The shot: Alonzo Mourning sinks a 20-foot jumper with 0.4 left on the clock to put Charlotte into the conference semifinals.

The aftermath: The Hornets lose to New York in the conference semifinals.




The teams: Houston Rockets vs. Phoenix Suns.

The scene: There are 7.1 seconds remaining in the series-deciding game, with the score tied, 110-110.

The shot: Mario Elie, left alone in the left corner, makes a three-pointer and blows a kiss to the Suns’ bench as the Rockets win the series.

The aftermath: The Rockets win the NBA title.




The teams: Houston Rockets vs. Orlando Magic.

The scene: The Rockets trail by three in Orlando with 1.8 seconds left.


The shot: Kenny Smith takes an inbound pass and launches a shot from beyond the three-point line. It swishes through the hoop to tie the score, 110-110, and send the game to overtime.

The aftermath: The Rockets win the game, 120-118, and the NBA title, 4-0.




The teams: Phoenix Suns vs. Seattle SuperSonics.

The scene: The Suns are down, 107-104, with 4.3 seconds remaining.

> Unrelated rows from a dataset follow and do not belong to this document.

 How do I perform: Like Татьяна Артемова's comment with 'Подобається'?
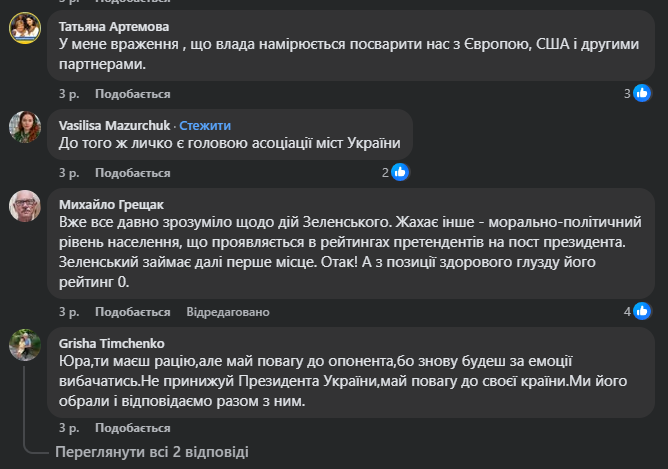pos(133,93)
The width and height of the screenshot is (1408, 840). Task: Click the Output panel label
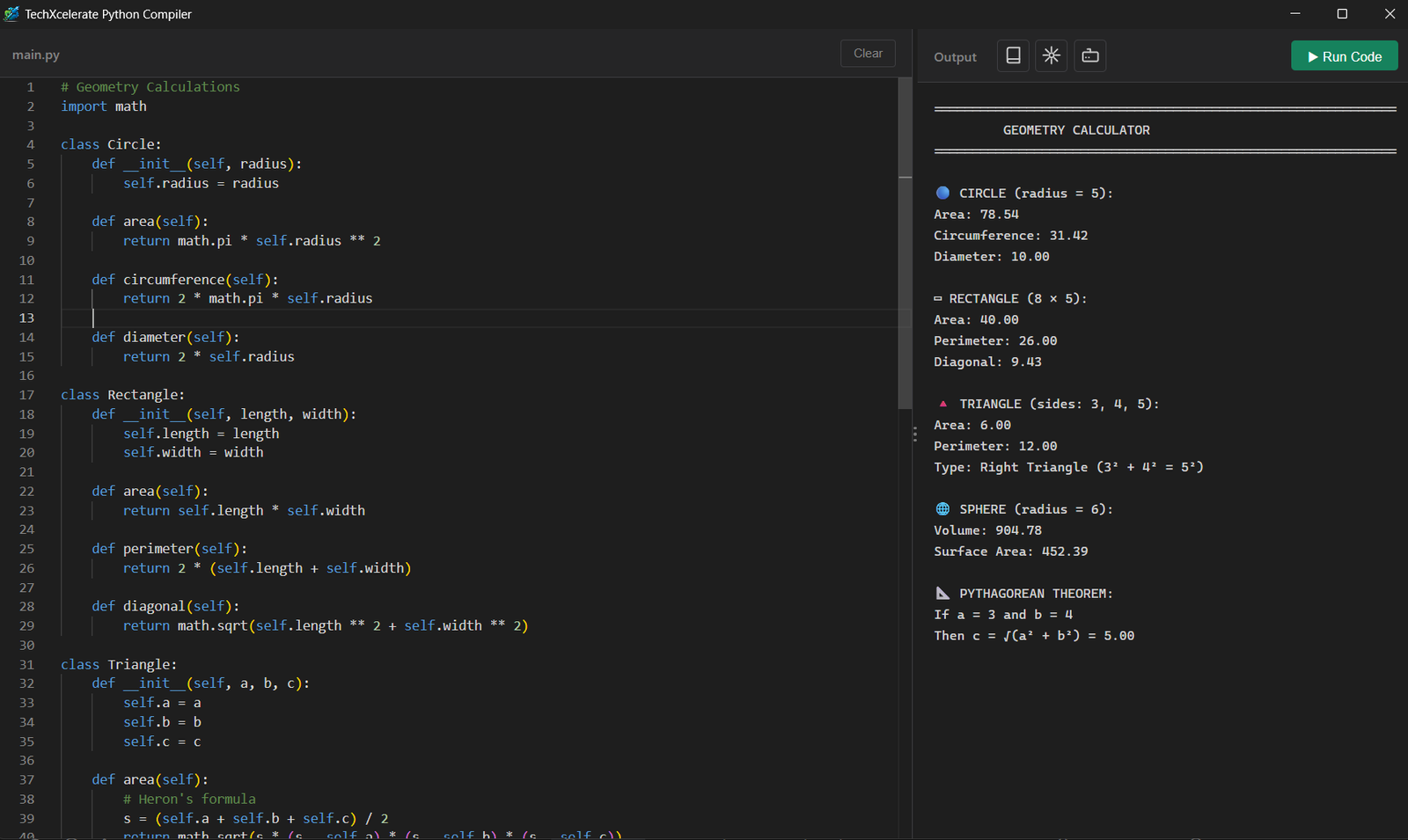point(955,57)
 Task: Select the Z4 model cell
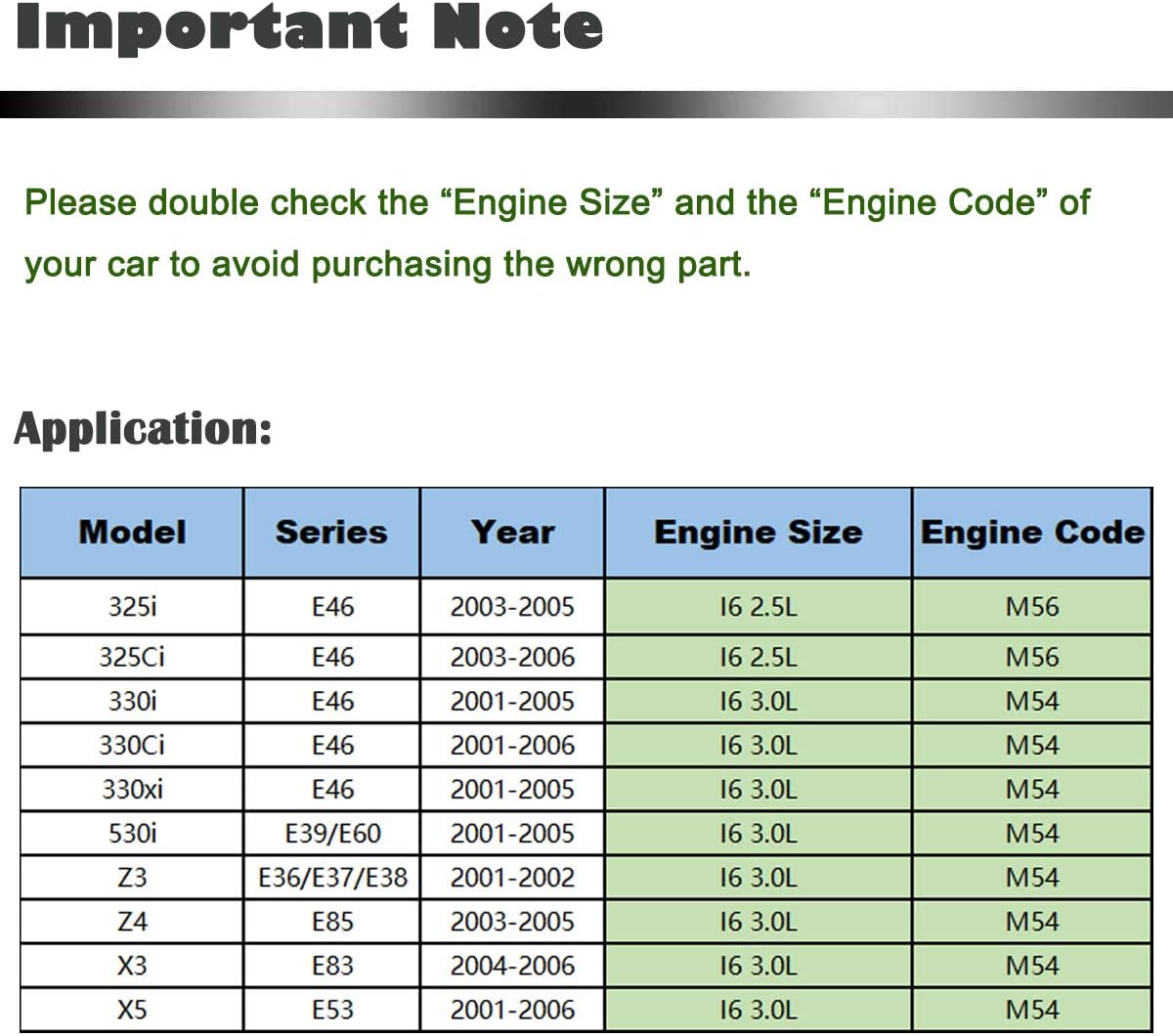point(132,922)
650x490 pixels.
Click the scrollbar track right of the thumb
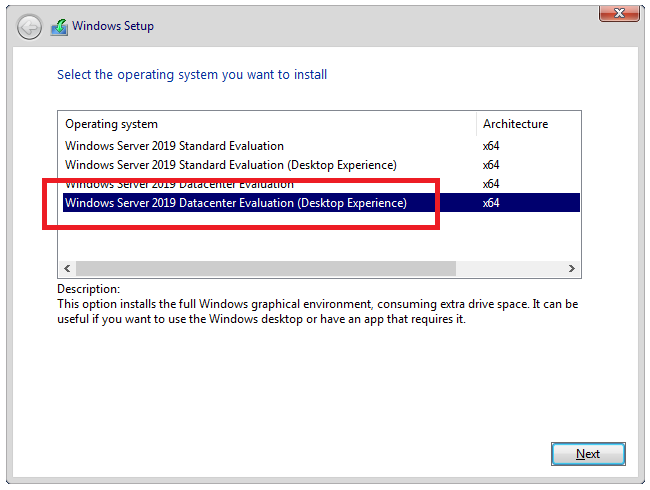[x=510, y=269]
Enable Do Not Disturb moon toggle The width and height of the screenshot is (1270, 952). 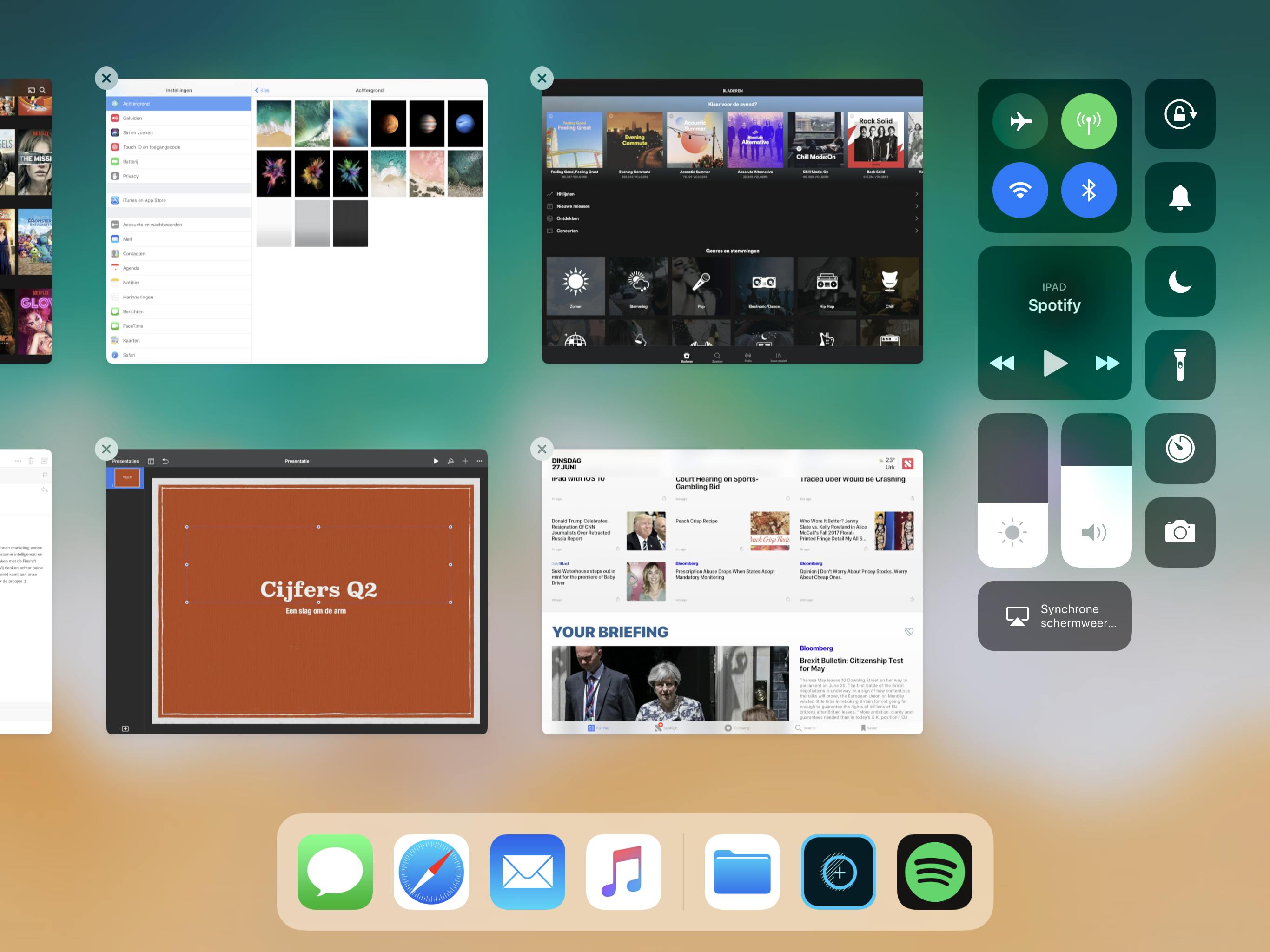pyautogui.click(x=1179, y=281)
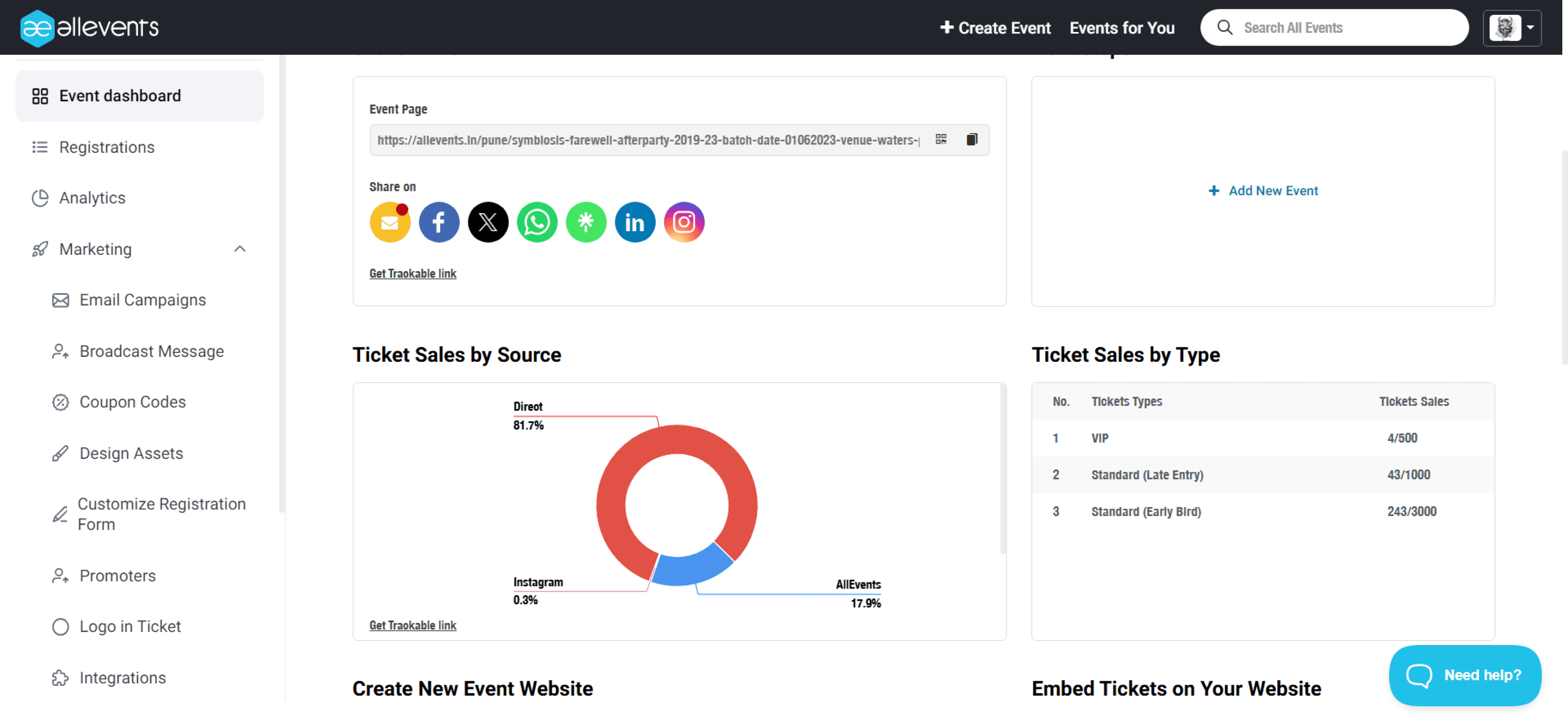
Task: Collapse the Marketing menu section
Action: [x=240, y=249]
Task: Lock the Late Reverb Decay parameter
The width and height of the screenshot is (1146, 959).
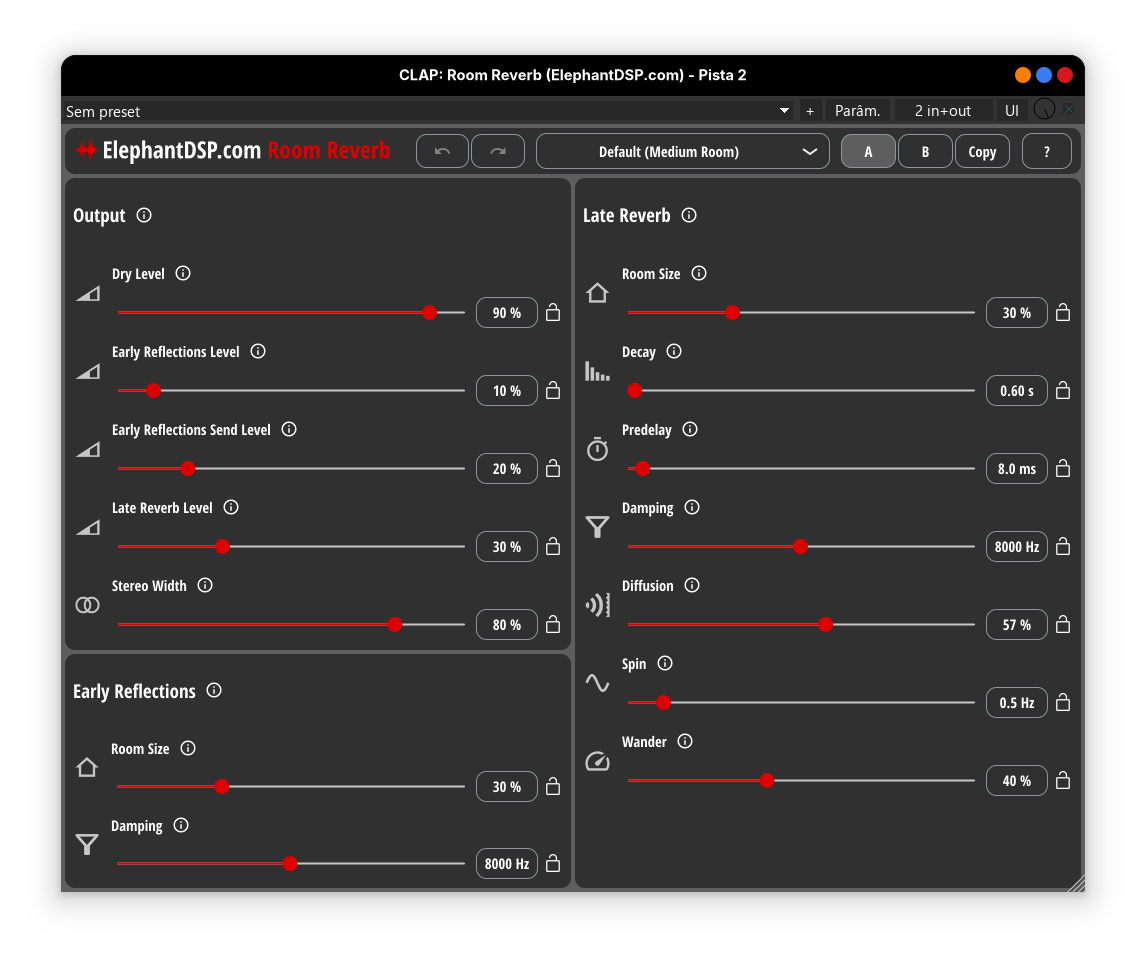Action: pos(1063,391)
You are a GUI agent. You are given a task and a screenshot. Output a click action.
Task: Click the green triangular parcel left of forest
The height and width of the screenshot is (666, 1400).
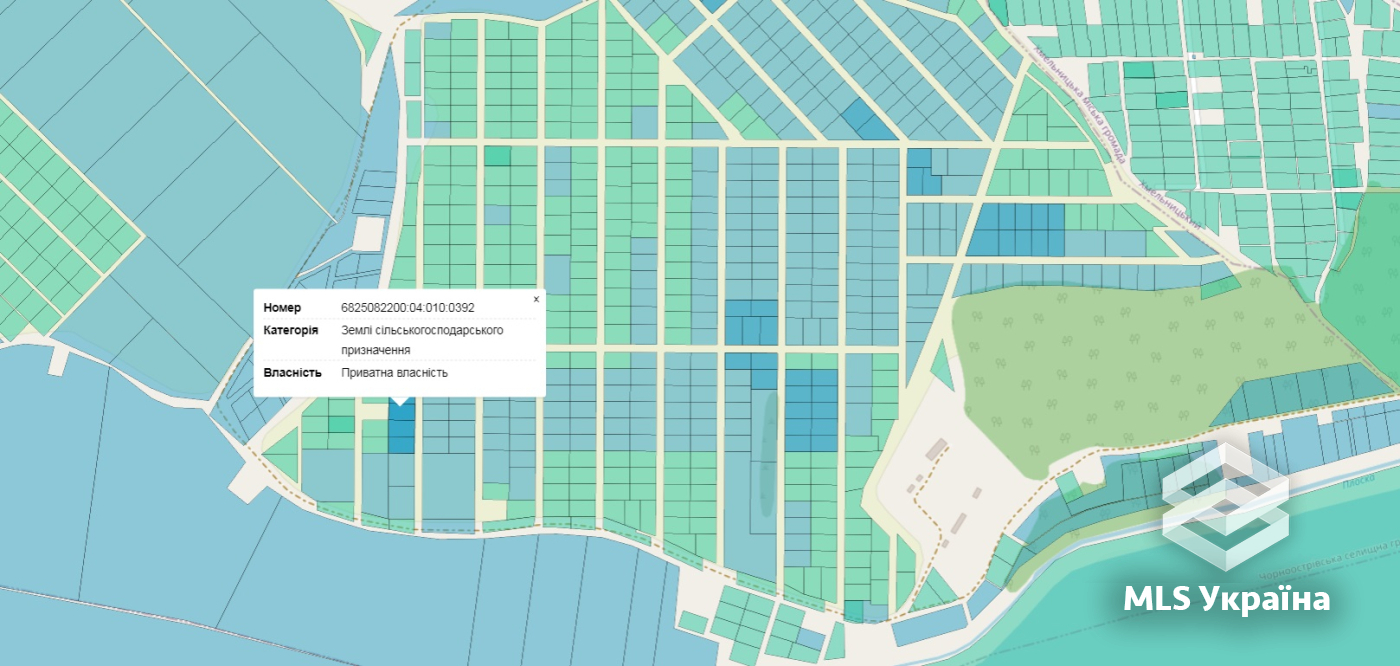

The shot: Rex Chapman catches a cross-court pass while running to his right, squares his shoulders and lets the ball fly for a three-pointer while in full stride.

The aftermath: Phoenix loses in overtime, then loses Game 5 in Seattle two days later.




The teams: Utah Jazz vs. Houston Rockets.

The scene: The Jazz leads the series, 3-1, and the score is tied, 100-100.


The shot: Jazz point guard John Stockton is left open and drains a 25-footer at the buzzer to put Utah in the NBA Finals for the first time

The aftermath: The Jazz loses to the Chicago Bulls in the Finals, 4-2.




The teams: Chicago Bulls vs. Utah Jazz.

The scene: The Bulls trail, 86-85, and the Jazz has the ball with 12 seconds left.

The shot: Michael Jordan steals the ball from Karl Malone, dribbles upcourt and makes a 20-footer with 5.2 seconds left. The Bulls win, 87-86.

The aftermath: Jordan’s shot gives Chicago its sixth title in eight years and is his last shot as a member of the Bulls.




The teams: New York Knicks vs. Miami Heat.

The scene: In the series-deciding game, the Heat leads, 77-76, with 2.9 seconds left.


The shot: Allan Houston lofts a shot in the lane. It hits the rim and the backboard before falling through to give the eighth-seeded Knicks a 78-77 win.

The aftermath: The Knicks advance to the NBA Finals before losing to the San Antonio Spurs.




The teams: Lakers vs. Sacramento Kings.

The scene: The Kings, trying to go up 3-1 in the series, have a 99-97 lead with eight seconds left.

The shot: Kobe Bryant misses a short runner with five seconds left, and Shaquille O’Neal misses a layup with three seconds left. Vlade Divac knocks the rebound away from the rim, up the middle of the lane, right to Robert Horry, who calmly drains a three-pointer to give the Lakers a 100-99 win.

The aftermath: Lakers win the series, 4-3, and go on to win the NBA title.




The teams: Lakers vs. San Antonio Spurs.

The scene: Tim Duncan has given the Spurs a 73-72 lead with an off-balance, fall-away 18-footer. There is 0.4 on the clock, and it appears the Spurs are about to take a 3-2 series lead.


The shot: Derek Fisher takes the inbounds pas and has just enough time to turn and fling up an 18-footer that swishes through the net for a 74-73 victory.

The aftermath: The Lakers win the series, 4-2, defeat Minnesota in the conference finals, 4-2, and will play Detroit in the NBA Finals.